Source: TCPalm.com
by Lamaur Stancil, Treasure Coast Newspapers
FORT PIERCE — She put food on the table by placing her brush on the canvas.
In doing so, Mary Ann Carroll became a legend among a distinct group of individuals. Carroll, who died Monday at age 79, was the sole woman among the original set of artists known as the Highwaymen, the loosely affiliated black artists who sold their work roadside or door-to-door in the 1960s and 1970s.
“In search of an escape, a way out of a life of poverty, painting helped her keep food on the table for her kids,” said second-generation Highwaymen artist Angela “A.J.” Brown.
“But no one could visualize that an upscale venture intended for whites only would become sustainable by an unlikely all-African American group, whose endurance would grow into one of the greatest art movements in America’s history.”
No funeral arrangements had been announced for Carroll as of Friday.
“It’s very sad when one of these older artists pass away,” said Marshall Adams, education director of the A.E. Backus Art Museum and Gallery in Fort Pierce.
The museum is named for Backus, a white artist who influenced the Highwaymen.
Carroll is credited as being one of the original six Highwaymen, along with Harold Newton, Alfred Hair, James Gibson, Livingston “Castro” Roberts, and R.A. McLendon. They all hailed either from Fort Pierce or Gifford. McClendon is the only surviving member of the six.

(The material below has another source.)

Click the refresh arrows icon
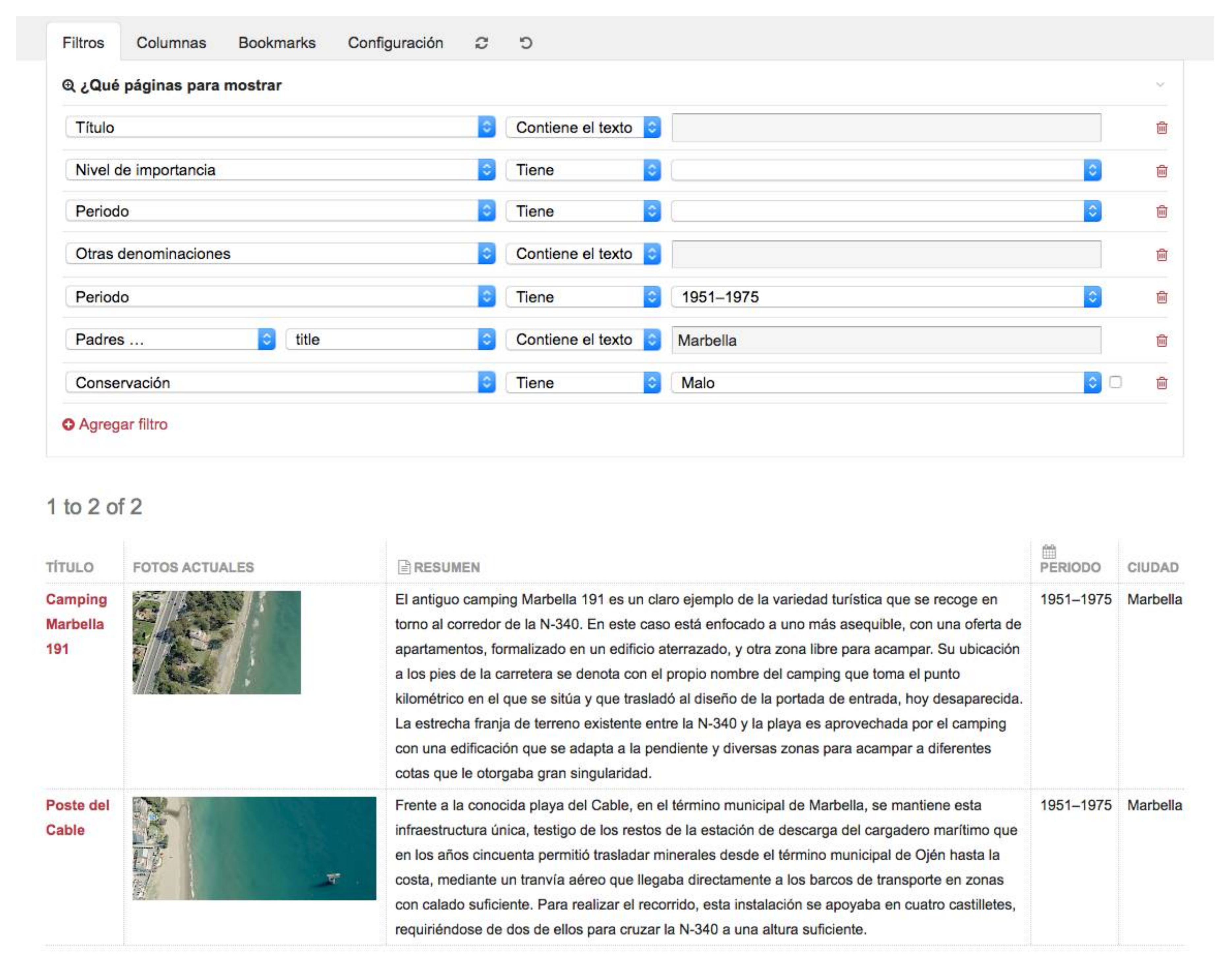This screenshot has height=962, width=1232. click(481, 43)
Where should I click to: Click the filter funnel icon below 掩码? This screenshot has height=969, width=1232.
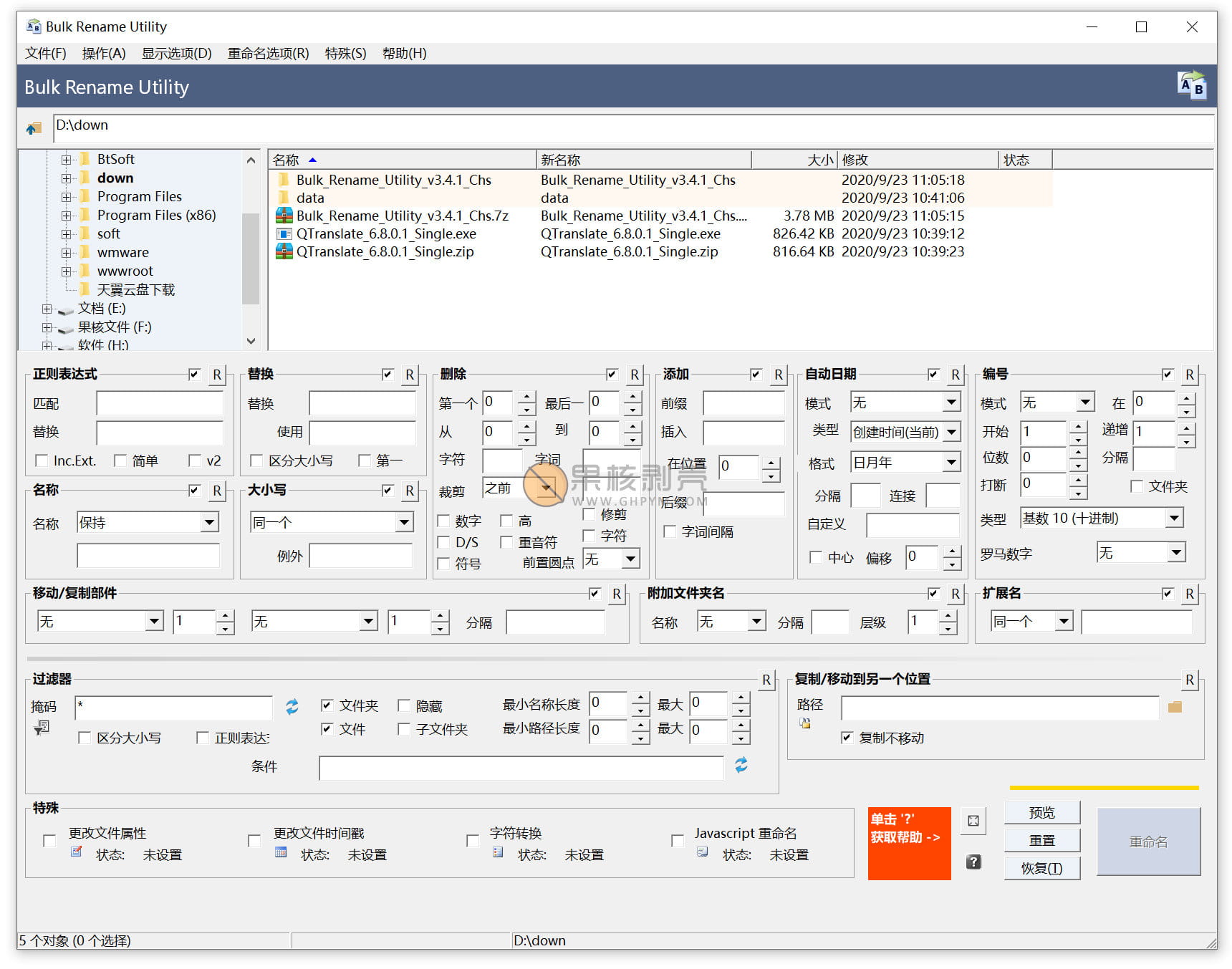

According to a Facebook page for Carroll, she was born in Sandersville, Georgia, and moved to Fort Pierce when she was 9. Carroll showed artistic abilities at a young age but aspired to become an attorney or scientist. She was drawn into the Highwaymen artistry as a teenager.
The Highwaymen were known for painting Florida landscapes. The artists were kept out of white-owned galleries, thus they took to the road to sell their work.
For Carroll, that meant sometimes driving all the way to South Florida to sell her work, she told former Treasure Coast Newspapers columnist Anthony Westbury.
“I could defend myself. I could throw a guy. I could box, and I could run real fast,” she told author Gary Monroe in the book he penned about her, “Mary Ann Carroll: First Lady of the Highwaymen.”
She’d drive her Buick as far as Miami to sell her paintings, always making sure she had enough gas to get back to the seven kids waiting at home for dinner, she told Westbury. And she always carried a pair of guns. Westbury described her as a “tough cookie” in his column.
Aside from painting, Carroll worked in tomato fields and did electrical or plumbing work.
In May 2011, Carroll presented one of her paintings to First Lady Michelle Obama during the First Lady’s Luncheon at the Congressional Club in Washington, D.C., Brown said.
Brown, a second-generation Highwaymen artist, said she bonded with Carroll when the first nonprofit Highwaymen organization formed in 2009. Carroll became the organization’s first president, while Brown served as secretary.
She was the generation before me, whom I held in the utmost respect, and felt a sense of honor to work beside her,” Brown said. “I was intrigued by her. I was getting to hang out with a living legend.”